1. Talk to your ʻohana
- Your ʻohana is the most important resource when conducting any type of research related to genealogy. Be sure to start your research by interviewing family members about what they know, such as names, dates, and events.
2. Keep thorough notes
- Be sure to use pedigree charts and/or family group records to keep track of names, dates, and relationships. Also be sure to use research calendars, research extracts, correspondence records, and/or source summary records to keep track of what you've done, where you've gone, and who you've talked to -- you don't want to have to repeat any portions of your work.
3. Context is important
- When, where, and why play a huge role in how events happen and, consequently, the records left behind from those events. Did a street name change from 1901 to 2001? During the time of the overthrow and leading up to statehood, did mixed Hawaiian families identify Hawaiian as a nationality or not? Knowing a general overview of major historical events that occurred for the time periods that you're researching will really aid in your understanding of how and where to look for resources while you're searching.
4. Check for alternate names or spellings
- Especially for names of family members.

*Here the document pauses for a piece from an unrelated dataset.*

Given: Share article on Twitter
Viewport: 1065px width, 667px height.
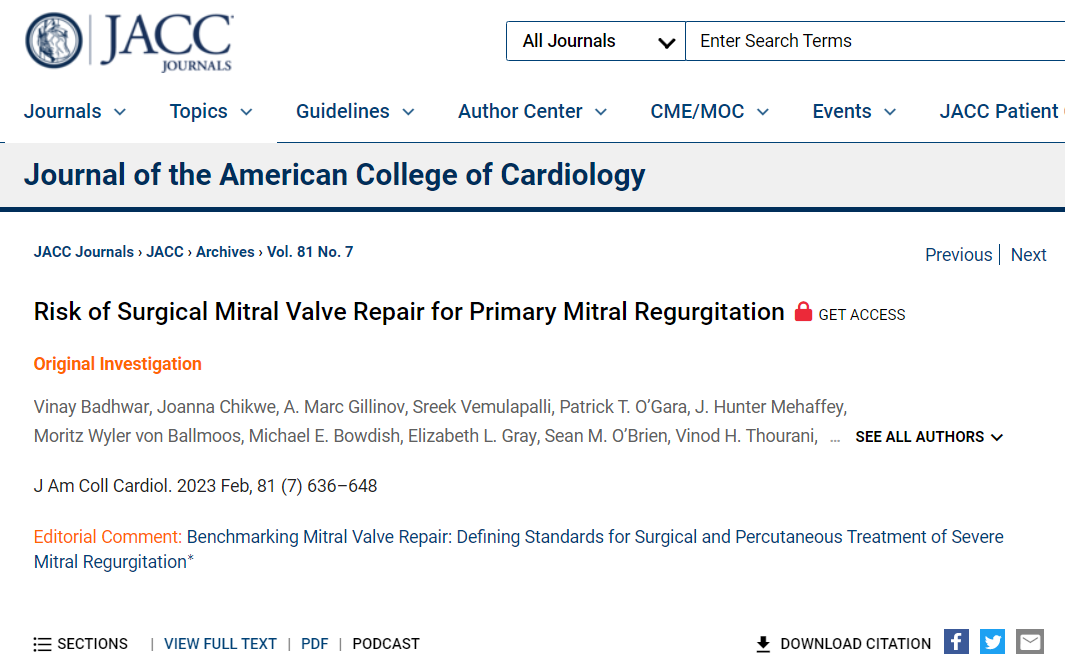Looking at the screenshot, I should 992,642.
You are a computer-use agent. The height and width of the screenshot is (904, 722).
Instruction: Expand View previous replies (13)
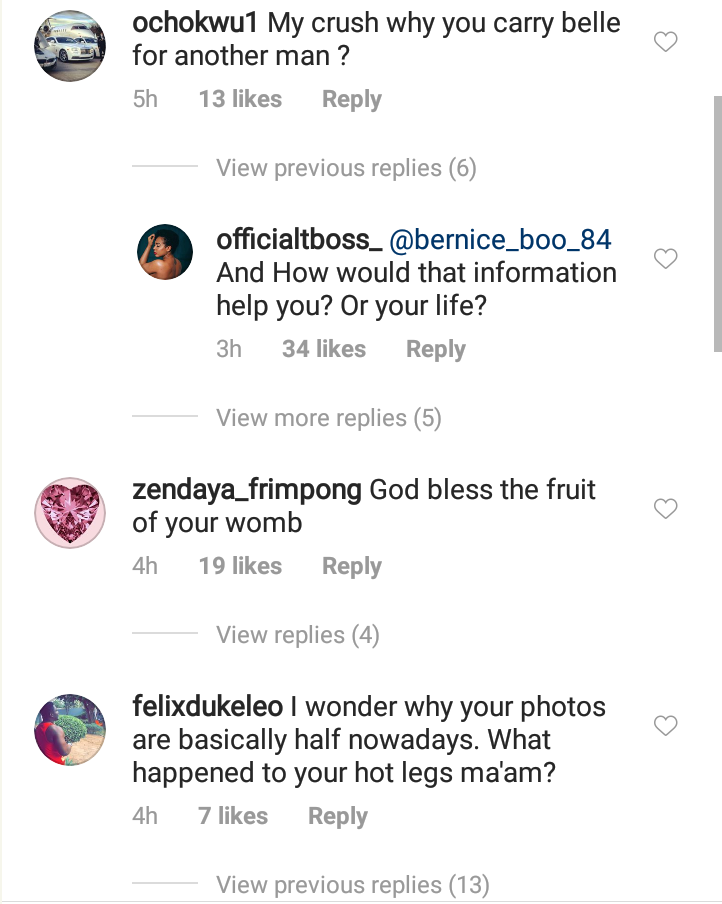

Check for both "Elizabeth" and "Lizzie." Also check for misspellings, e.g. "Kalo," "Kolo," "Kalu." Remember, too, that surnames changed for all kinds of reasons. Sometimes surnames became middle names or vice versa. Also, spellings changed over time: Gudmundsen --> Goodmanson --> Goodman.
5. Make copies & leave the master copy / original at home
- You don't ever want to risk losing something. So make copies, take those with you when you visit different repositories, and leave the master copies at home.